Nel frattempo, la magistratura sta cercando di ricostruire l’ultima settimana di Pantani per individuare un presunto soggetto che potrebbe avergli ceduto la cocaina – le cui tracce sono state rinvenute all’interno della stanza dove è stato trovato cadavere –, formulando un’ipotesi di reato a carico di ignoti: morte come conseguenza di altro delitto ex art. 586 c.p.- Tutto ciò sul presupposto che il mix cocaina e farmaci possa aver causato il decesso del Pirata.

Certo che l’ultimo messaggio contenuto nella lettera lasciata dal Pirata alla propria famiglia evidenzia il suo profondo senso di amarezza, solitudine e sgomento per la sua vita sportiva e non.

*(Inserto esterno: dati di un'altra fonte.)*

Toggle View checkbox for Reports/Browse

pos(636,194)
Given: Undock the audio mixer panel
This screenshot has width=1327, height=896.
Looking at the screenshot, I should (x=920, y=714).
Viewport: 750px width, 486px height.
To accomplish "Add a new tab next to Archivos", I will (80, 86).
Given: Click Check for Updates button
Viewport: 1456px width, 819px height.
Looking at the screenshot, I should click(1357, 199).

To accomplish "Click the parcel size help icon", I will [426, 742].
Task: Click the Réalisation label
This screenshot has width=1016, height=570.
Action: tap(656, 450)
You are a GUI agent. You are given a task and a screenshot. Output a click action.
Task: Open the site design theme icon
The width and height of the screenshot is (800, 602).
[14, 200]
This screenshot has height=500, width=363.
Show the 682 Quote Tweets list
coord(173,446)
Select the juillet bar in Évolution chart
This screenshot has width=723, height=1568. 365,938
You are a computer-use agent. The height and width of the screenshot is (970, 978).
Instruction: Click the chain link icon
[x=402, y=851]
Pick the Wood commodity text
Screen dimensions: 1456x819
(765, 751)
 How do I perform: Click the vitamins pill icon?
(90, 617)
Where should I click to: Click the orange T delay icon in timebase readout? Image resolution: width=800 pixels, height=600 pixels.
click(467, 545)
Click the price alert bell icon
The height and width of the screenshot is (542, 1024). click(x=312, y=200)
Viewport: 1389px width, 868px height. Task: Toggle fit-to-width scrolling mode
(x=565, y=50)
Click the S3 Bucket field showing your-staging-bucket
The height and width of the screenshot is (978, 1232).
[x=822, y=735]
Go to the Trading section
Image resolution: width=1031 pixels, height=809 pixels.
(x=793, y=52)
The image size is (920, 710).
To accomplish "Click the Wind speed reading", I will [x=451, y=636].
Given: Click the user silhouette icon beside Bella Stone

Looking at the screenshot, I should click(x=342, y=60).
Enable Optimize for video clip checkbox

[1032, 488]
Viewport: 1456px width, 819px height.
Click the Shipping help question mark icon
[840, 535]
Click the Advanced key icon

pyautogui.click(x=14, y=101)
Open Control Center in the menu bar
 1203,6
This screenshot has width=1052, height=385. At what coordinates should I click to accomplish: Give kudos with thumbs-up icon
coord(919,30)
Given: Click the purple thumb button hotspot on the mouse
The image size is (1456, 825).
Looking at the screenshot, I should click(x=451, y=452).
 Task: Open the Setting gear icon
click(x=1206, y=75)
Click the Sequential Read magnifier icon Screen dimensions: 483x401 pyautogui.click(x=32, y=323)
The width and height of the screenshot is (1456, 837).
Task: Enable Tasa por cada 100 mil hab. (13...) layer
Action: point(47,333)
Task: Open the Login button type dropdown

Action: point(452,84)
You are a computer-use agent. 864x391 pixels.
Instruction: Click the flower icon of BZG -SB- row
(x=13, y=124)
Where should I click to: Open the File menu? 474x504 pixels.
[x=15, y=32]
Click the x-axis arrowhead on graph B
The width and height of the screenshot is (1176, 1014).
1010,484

'' Sono stato umiliato per nulla. Per quattro anni sono in tutti i tribunali, ho solo perso la mia voglia di essere come tanti altri sportivi, ma il ciclismo ha pagato e molti ragazzi hanno perso la speranza della giustizia. E io mi sto ferendo con la deposizione di una verita' sul mio documento, perche' il mondo si renda conto che se tutti i miei colleghi hanno subito umiliazioni, in camera con le telecamere nascoste per cercare di rovinare le famiglie; e poi dopo come fai a non farti male.
Io non so come mai mi fermo in casi di sfogo come questi. Mi piacerebbe, io so di aver sbagliato con le prove pero', ma solo quando la mia vita sportiva, soprattutto privata, e' stata violata, ho

perso molto.

E sono in questo paese con la voglia di dire che hasta la victoria e' un grande scopo per uno sportivo.
Ma il piu' difficile e' di aver dato il cuore per uno sport, con incidenti e infortuni: e sempre sono ripartito. Ma cosa resta, c' e' tanta tristezza e rabbia per le violenze che la giustizia a tempi e' caduta nel credere. Ma la mia storia spero che sia di esempio agli altri sport che le regole, si', ma devono essere uguali per tutti. Non esiste lavoro che per esercitare si deve dare il sangue, i controlli di notte alle famiglie degli atleti. Io non mi sono sentito piu' sereno di non essere controllato in casa, in albergo, dalle telecamere e sono finito per farmi del male, per non rinunciare alla mia intimita', all' intimita' della mia donna, e degli altri colleghi che hanno perso.
E molte storie di famiglie violentate. Ma andate a vedere cos' e' un ciclista e quanti uomini vanno in mezzo alla torrida tristezza per cercare di ritornare con quei sogni di uomo che si infrangono con le droghe: ma dopo la mia vita di sportivo. E se un po' di umanita' fara' capire e chiedere cosa ci fa sperare e che con uno sbaglio vero si capisce e si batte, perche' si sta dando il cuore. Questo documento e' verita', la mia speranza e' che un uomo vero o una donna legga e si ponga in difesa di chi, come si deve dire al mondo, regole per sportivi uguali per tutti. E non sono un falso, mi sento ferito e tutti i ragazzi che mi credevano devono parlare. Ciao Marco''.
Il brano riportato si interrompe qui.